Neelam is now fully vaccinated against COVID-19 and cancer-free, though she’s still receiving chemotherapy, which weakens her immune system.
She said she’ll continue wearing a mask and avoiding crowds indefinitely. She’s planning to skip a family wedding next month.
“I do go out now, but I’m very careful, not like before (the pandemic),” she said. “And I’m scared, too. I don’t want to end up in the hospital, that’s what scares me. If I end up in hospital, I won’t be coming back.”
Despite the risks, she and her son support removing pandemic restrictions, so long as our hospitals can cope.
“The new reality is that COVID is here to stay,” Sudan said, seated next to his mother on the couch in their Brampton living room. “Just be mindful of all the people who are not as healthy as you. You don’t know who is immunocompromised, and so do your part and get vaccinated.”

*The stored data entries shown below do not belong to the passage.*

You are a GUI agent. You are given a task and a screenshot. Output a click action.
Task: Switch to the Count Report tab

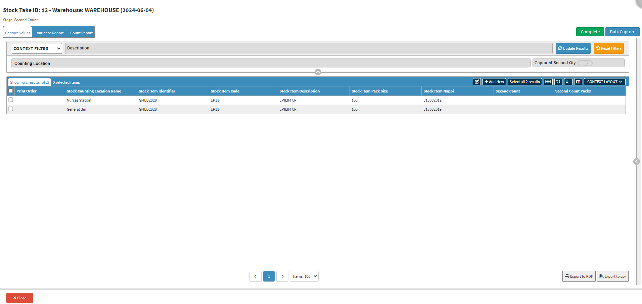[x=81, y=33]
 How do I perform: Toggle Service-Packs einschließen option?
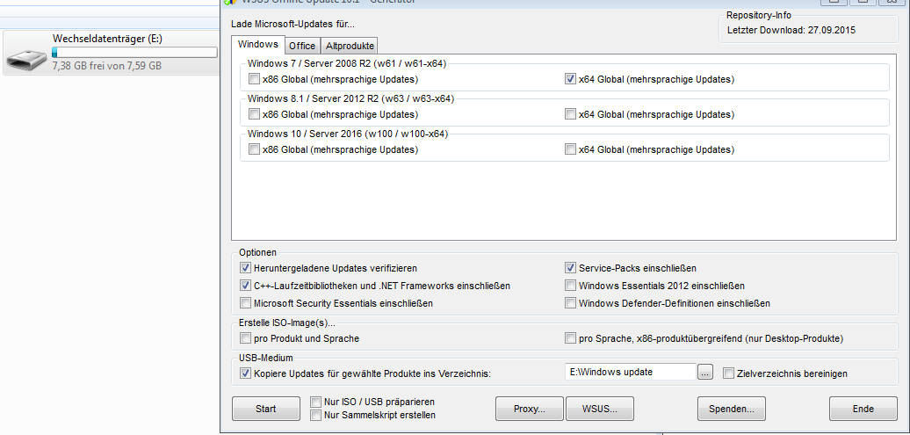(571, 268)
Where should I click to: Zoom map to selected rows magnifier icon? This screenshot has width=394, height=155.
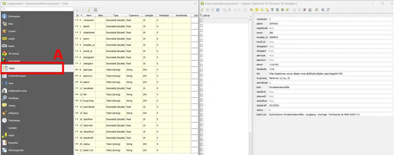coord(288,10)
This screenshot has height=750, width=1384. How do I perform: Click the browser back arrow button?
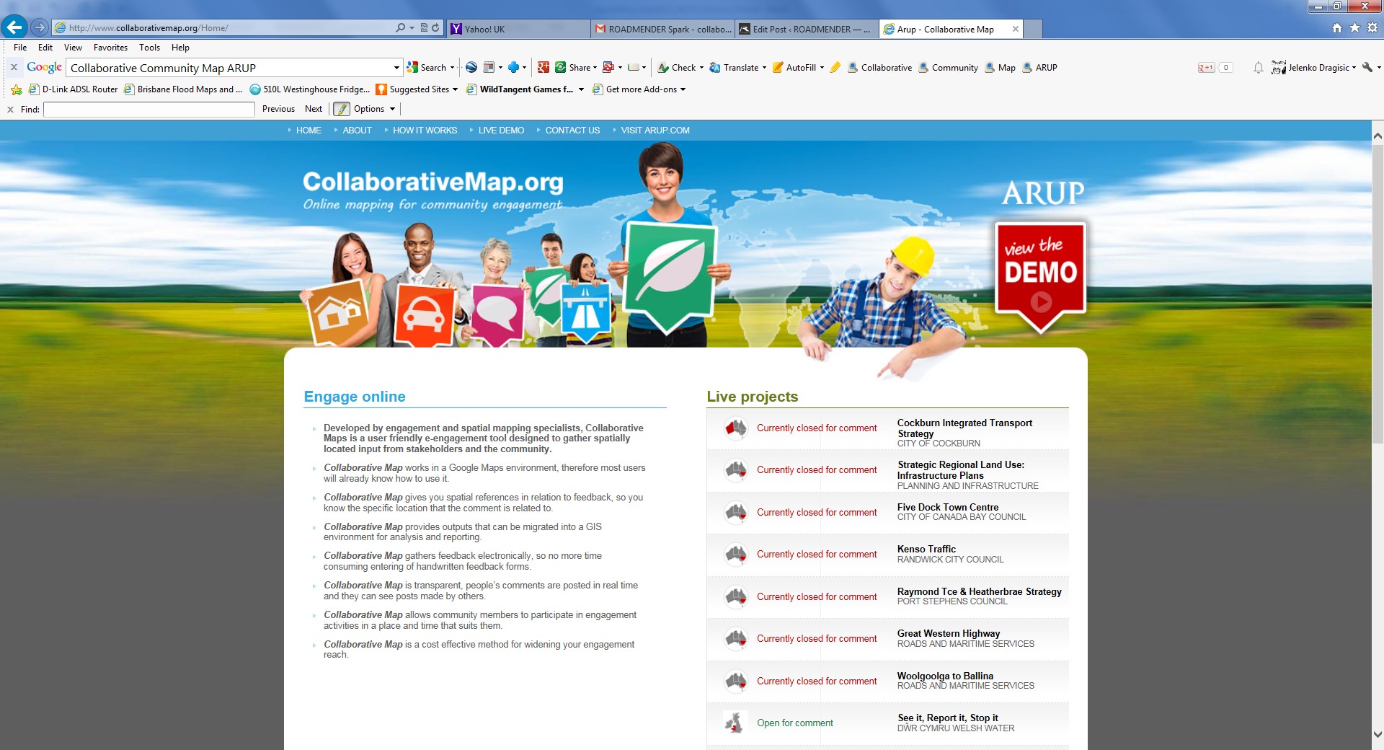pyautogui.click(x=14, y=28)
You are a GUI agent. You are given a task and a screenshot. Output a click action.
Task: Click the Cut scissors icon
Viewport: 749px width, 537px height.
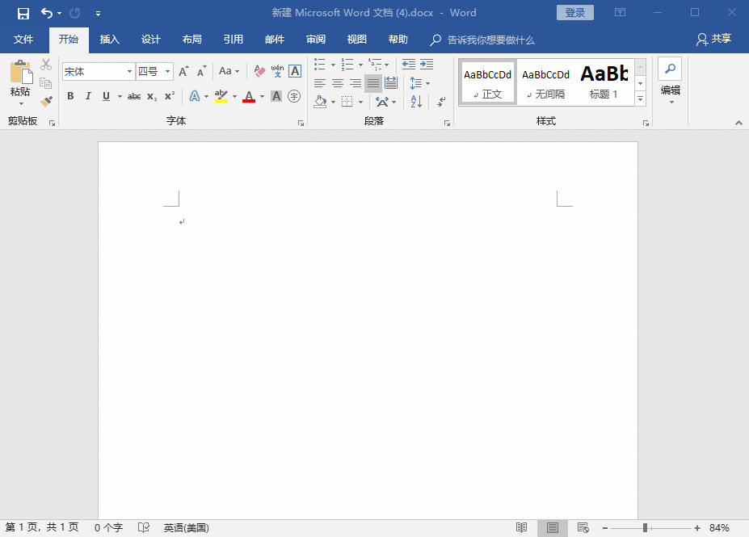coord(46,65)
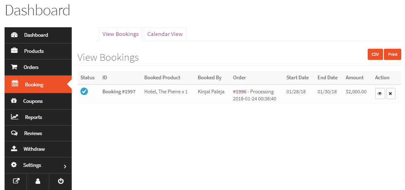
Task: Export bookings with the CSV button
Action: [x=375, y=55]
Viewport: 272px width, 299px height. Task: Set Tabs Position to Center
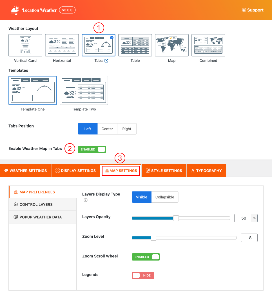107,129
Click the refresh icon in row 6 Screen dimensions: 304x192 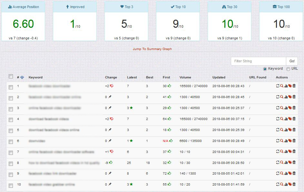tap(278, 141)
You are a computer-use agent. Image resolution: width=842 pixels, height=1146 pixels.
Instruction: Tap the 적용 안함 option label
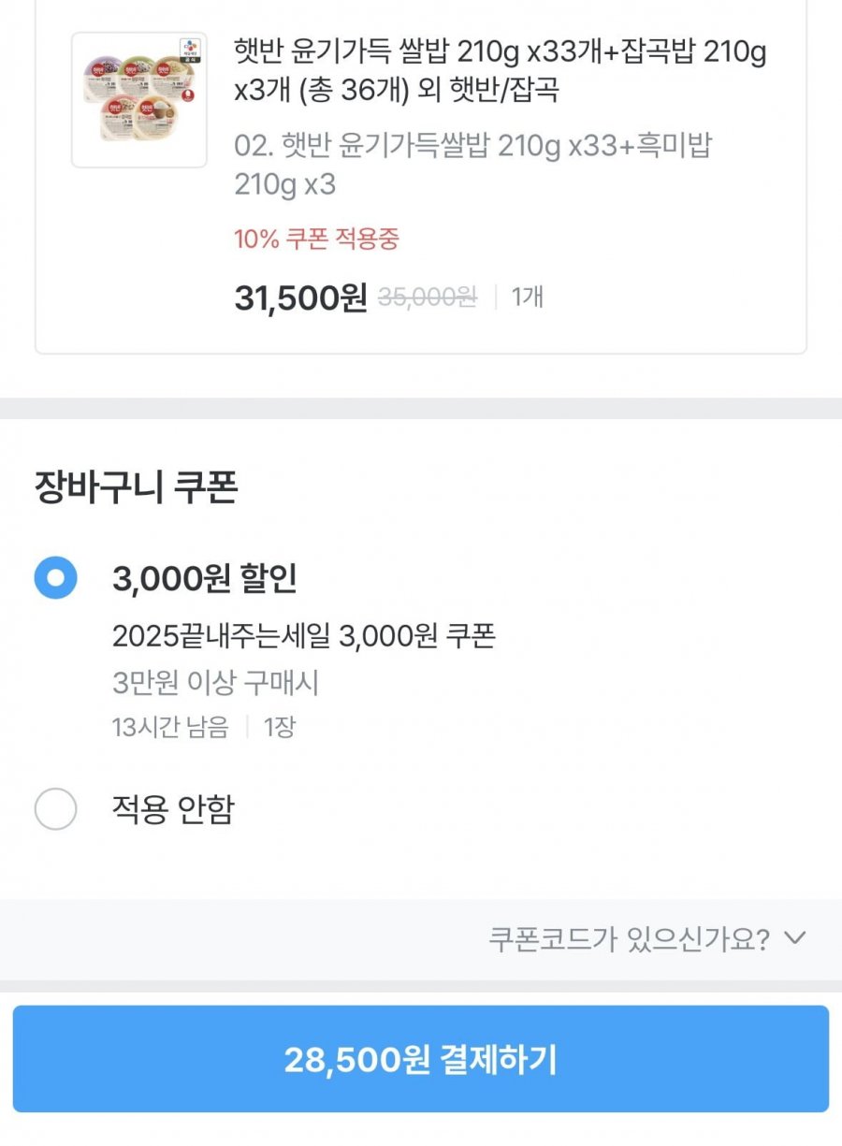[x=173, y=809]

Just before Christmas, one of Sudan’s cancer patients, Danielle Cameron, caught COVID-19. The married mother of three young children was diagnosed with Stage 4 inflammatory breast cancer in December 2019 and spent much of the pandemic hunkering down indoors.
Cameron is fully vaccinated but said catching COVID-19 in December was scary and meant she had to temporarily delay her cancer treatments. Fortunately, she was able to recover at home.
“It was awful. But we survived,” she said. “We took precautions, we did all the things we were told we were supposed to do, and we got over it. And hopefully we never have to get it again.”
After two years of pandemic lockdowns and living in fear, Cameron is done hiding at home. She attends her children’s hockey games, cheering through her mask from the stands, and the family is now planning to take a long-delayed holiday to the Dominican Republic in March.
“It’s been two years of being on edge and not knowing what to expect and being scared and fear-mongering. And I think people need to just enjoy their lives. Life is short. Pandemic or no pandemic, we still have to make memories and enjoy our life. We just have to be smart about it and be safe.”